DOCUMENT SECTION
# # # # # # #

Output Specification

Output Products

test_results.json - Test execution results
coverage.xml - Coverage analysis report
test_report.html - HTML test report
performance_report.json - Performance analysis
test_summary.md - Human-readable test summary

Output Directory Structure

output/2_tests_output/
├── test_results.json
├── coverage.xml
├── test_report.html
├── performance_report.json
├── test_summary.md
└── test_details/
    ├── unit_tests/
    ├── integration_tests/
    └── performance_tests/

Performance Characteristics

Latest Execution

Duration: ~5-15 minutes for comprehensive suite
Memory: ~100-300MB during test execution
Status: ✅ Production Ready

Expected Performance

Fast Tests: 1-3 minutes
Standard Tests: 3-8 minutes
Slow Tests: 5-15 minutes
Performance Tests: 10-30 minutes

Error Handling

Test Errors

Test Failures: Individual test case failures
Collection Errors: Import errors, syntax errors, or missing dependencies during test collection
Setup Errors: Test environment setup failures
Dependency Errors: Missing test dependencies
Timeout Errors: Test execution timeouts
Coverage Errors: Coverage analysis failures

Recovery Strategies

Collection Error Detection: Automatic detection and reporting of import/syntax errors during test collection
Test Isolation: Run tests in isolation on failure
Environment Reset: Reset test environment
Dependency Installation: Install missing dependencies
Timeout Adjustment: Adjust test timeouts
Error Reporting: Comprehensive error documentation with actionable suggestions

Integration Points

Orchestrated By

Script: 2_tests.py (Step 2)
Function: run_tests()

Imports From

utils.pipeline_template - Pipeline utilities

Imported By

main.py - Pipeline orchestration
tests.test_* - Individual test modules

Architecture

The test infrastructure follows the thin orchestrator pattern:

flowchart TD
    A["2_tests.py<br/>(Thin Orchestrator)"] -->|"Calls run_tests()"| B["runner.run_tests()"]
    B -->|"fast_only=True"| C["run_fast_pipeline_tests()"]
    B -->|"comprehensive=True"| D["run_comprehensive_tests()"]
    B -->|"recovery"| E["run_fast_reliable_tests()"]
    
    C --> F["ModularTestRunner"]
    D --> F
    E --> F
    
    F -->|"Category execution"| G["pytest execution"]
    G -->|"Test discovery"| H["Test files"]
    G -->|"Test execution"| I["Test results"]
    I -->|"Result collection"| J["Reporting & Analysis"]
    
    J --> K["JSON reports"]
    J --> L["Markdown summaries"]
    J --> M["Coverage reports"]
    
    style A fill:#e1f5ff
    style B fill:#fff4e1
    style F fill:#e8f5e9
    style G fill:#f3e5f5
    style J fill:#fce4ec

Component Responsibilities:

2_tests.py: Thin orchestrator that handles CLI arguments, logging setup, and delegates to test runner
runner.run_tests(): Main entry point that routes to appropriate test execution mode
run_fast_pipeline_tests(): Default mode - fast tests for quick pipeline validation
run_comprehensive_tests(): Comprehensive mode - all tests with full coverage
run_fast_reliable_tests(): Recovery mode - essential tests only
ModularTestRunner: Category-based test execution with resource monitoring
pytest: Test framework for actual test discovery and execution

Module Relationships

2_tests.py (Thin Orchestrator):

Handles command-line arguments
Sets up logging and output directories
Delegates to tests.run_tests() from tests/__init__.py
Returns standardized exit codes

runner.py (Core Implementation):

Contains all test execution logic
Provides run_tests(), run_fast_pipeline_tests(), run_comprehensive_tests(), etc.

# # # # # # #

COMPLETE THE FOLLOWING
1 - Decide whether each statement agrees with the test infrastructure documentation above, and answer yes or no for each, quoting the words from that documentation that settle it. (a) A comprehensive suite runs for roughly 5 to 15 minutes. (b) Performance tests are expected to take 1 to 3 minutes. (c) run_fast_reliable_tests() runs all tests with full coverage.
2 - Carry on the test infrastructure documentation above, starting right after its last sentence.

INFORMATION SHOWN
# # # # # # #

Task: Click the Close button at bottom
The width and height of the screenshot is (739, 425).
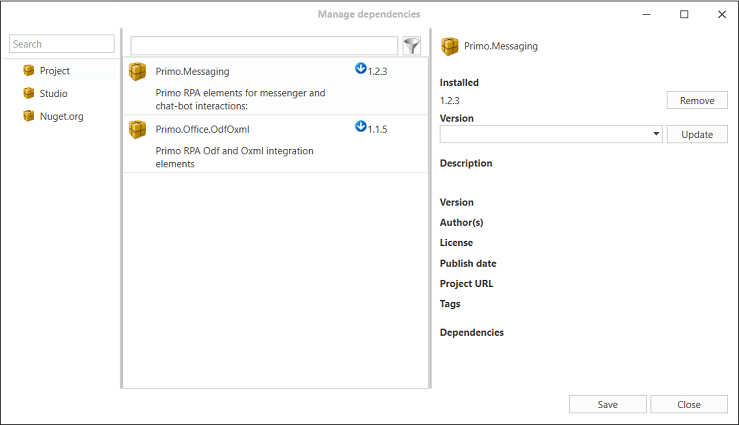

# # # # # # #

FINAL RESULTS
1 -
(a) Yes: "Duration: ~5-15 minutes for comprehensive suite"
(b) No: "Performance Tests: 10-30 minutes"
(c) No: "run_fast_reliable_tests(): Recovery mode - essential tests only"

2 -
Implements ModularTestRunner for category-based execution
Handles resource monitoring and error recovery

test_utils.py (Shared Utilities):

Provides test fixtures and helper functions
Defines test categories and markers
Provides test data creation utilities
Used by both test files and runner

conftest.py (Pytest Fixtures):

Defines pytest fixtures for all tests
Configures pytest markers
Provides shared test setup/teardown
Handles test environment configuration

Data Flow

Test Discovery → Environment Setup → Test Execution → Result Collection → Report Generation

Adding New Test Categories

To add a new test category to MODULAR_TEST_CATEGORIES in runner.py:

MODULAR_TEST_CATEGORIES["new_module"] = {
    "name": "New Module Tests",
    "description": "Tests for the new module",
    "files": [
        "test_template_overall.py",
        "test_new_module_integration.py"
    ],
    "markers": ["new_module"],  # Optional pytest markers
    "timeout_seconds": 120,      # Category timeout
    "max_failures": 8,           # Max failures before stopping
    "parallel": True              # Allow parallel execution
}

Creating New Test Files

Follow the naming convention:

test_MODULENAME_overall.py - Comprehensive module tests
test_MODULENAME_area.py - Specific area tests (e.g., test_gnn_parsing.py)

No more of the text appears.